Shall I repeat it? The energy (Qi) is rooted in the feet, develops in the legs, is governed by the waist and expressed in the fingers.

One turns to the Tai Chi Classics for knowledge, to the writings of the Masters, Yang Chenfu, Cheng Man-Ch'ing, Fu Zhongwen, T. T. Liang, W. C. C. Chen, etc., for inspiration, to one's teachers for example and to one's own experience through diligence and practice for understanding.


Friday, April 5, 2013

Tai Chi Warm-up Exercises


It may seem silly, even spurious, to perform a series of exercises in preparation for…exercise, but most Tai Chi classes begin with a series of “warm-ups” such as those which I describe below. There are many such warm-ups, and you need not do them all nor do them in any particular order, but here are some of my favorites (the Salute not being an exercise but a sort of formal, and respectful, punctuation mark to any class).



1. Fist Salute
Standing with feet together, present the right arm in front of the chest, making a fist. Cover the fist with the palm of the left hand, fingers together. Bend the thumb down.
The fist is for strength; the hand with fingers covering the fist is for friendship (we come together to help each other); the thumb is bent over symbolizing humility

2. Cleansing Breath
Move feet a comfortable distance apart (usually shoulder width) and bend at knees very slightly. The arms begin from a relax position along the sides to rise up in an arc like a bird opening its wings, tracing a circular path until the hands nearly touch above the head. Breath in deeply as the arms go up. From their position above the head, the hands, with palms facing down, travel downward in a linear path past the face and chest and stop just below the navel. Bend at the knees slightly as the hands come down. Breath out as the hands travel downward. Repeat this movement three times, breathing in and unbending the legs as the arms go up, breathing out and bending the legs as the hands move down. Visualize pushing bad energy out of your body.

3. Shake Hands
Hands are held at chest level with palms inward, then the arms are quickly thrust forward and the hands uncoil so that finger tips point forward. Repeat rapidly many times.

4. Wave Arms
Standing with feet spread approximately the distance of the shoulders and legs slightly bent, the arms are dropped along the sides, then the torso turns left and right as the arms swing, following the motion of the waist. The arms do not move of their own accord, they are like willow branches in the wind. Repeat many times.

5. Flex Ankles
Standing relaxed, shift weight to left leg and move right foot forward in a half step so that the ball of the foot barely touches the floor. Rotate the foot around the ball of the foot as an axis, flexing the ankle. Repeat many times. Return foot to standing position, shift weight to right foot and flex left ankle in the same way.

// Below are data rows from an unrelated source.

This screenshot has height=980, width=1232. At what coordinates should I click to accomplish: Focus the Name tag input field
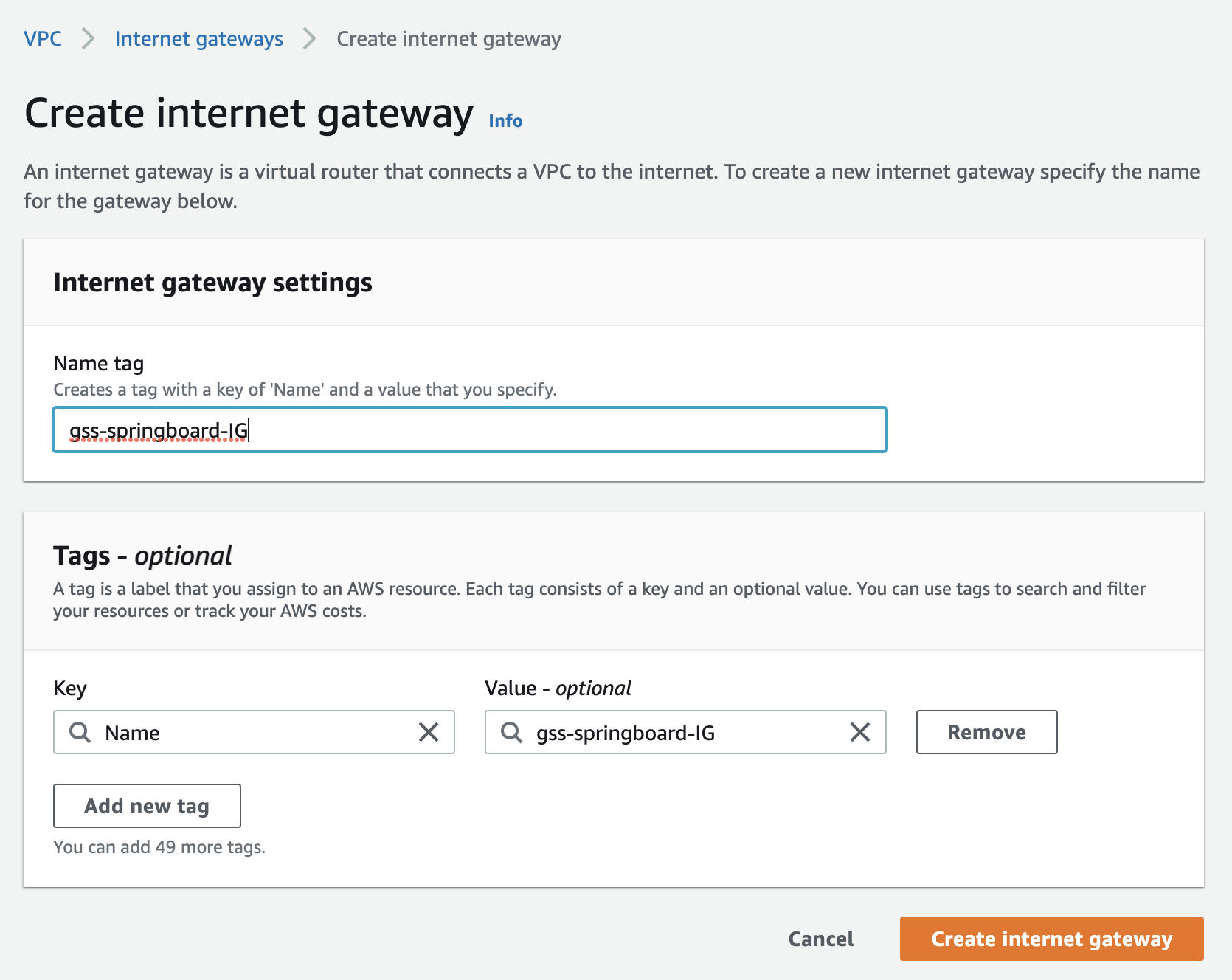[470, 429]
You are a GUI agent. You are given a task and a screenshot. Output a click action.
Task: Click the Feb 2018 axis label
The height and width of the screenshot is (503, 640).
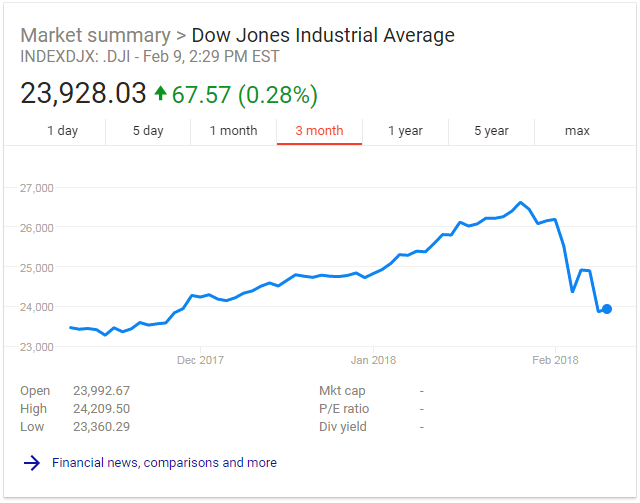pyautogui.click(x=554, y=360)
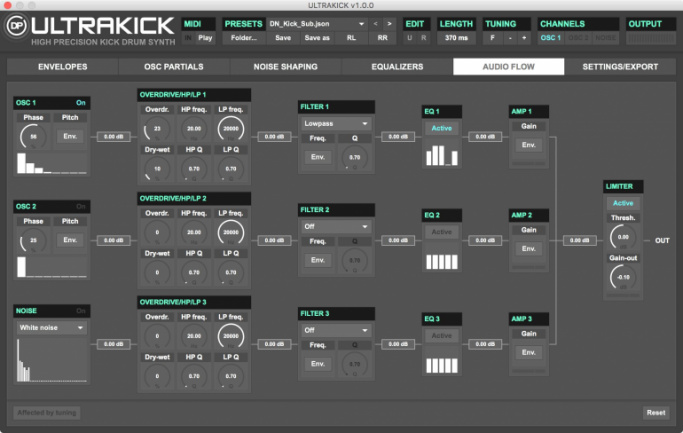
Task: Open the Filter 1 Lowpass type dropdown
Action: tap(335, 123)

6. Heel, Toe, Inside, Outside
As in Flex Ankles, shift weight to left leg and move right foot forward, touch down on heel. Raise right foot slightly and touch down with toe, Repeat three times. Return to standing position, shift weight to right foot and do the same Heel/Toe routine with the left foot (three times).
Return to standing position, shift weight to left leg and move right foot forward, this time touch down (gently) on the outside edge of the foot, lift and touch down on the inside edge. Repeat three times. Return to standing position, shift weight to the right leg and do the same Inside/Outside with the left foot (three times).

7. Punch With Step
From standing position, rest both hands (made into fists) at the hips. Shift weight to right leg. Raise left foot so that it is weightless and step forward with the left leg, touching down heel first, then lowering the toe as the weight slowly shifts to this forward leg. The knee should not extend beyond the toe and the body’s weight is distributed approximately 70/30 percent between forward and backward legs. As the left foot steps out, the right arm makes a forward punch nearly, but not completely, straightening the right arm. Breath out during the punch. Return to standing position and do the same stepping routine with the right leg and left fist. Repeat three times.

8. Punch With Kick
From standing position, rest both hands (made into fist) at the hips. Shift weight to right leg. Raise left foot so that it is weightless and continue, bringing knee upward to a comfortable level. (The height you will be kicking should be determined by your own ability to balance and flex and should not be forced. A very shallow kick is adequate.) The kick is performed very slowly by unbending at the knee after the foot is raised off the ground, rather than swinging the whole leg outward. It is helpful to sink slightly on the opposite leg (bend at the knee) to stabilize the body. As the left leg kicks, punch outward the right fist. Return to standing position, repeat routine kicking with the right leg and punching with the left fist. Repeat three times.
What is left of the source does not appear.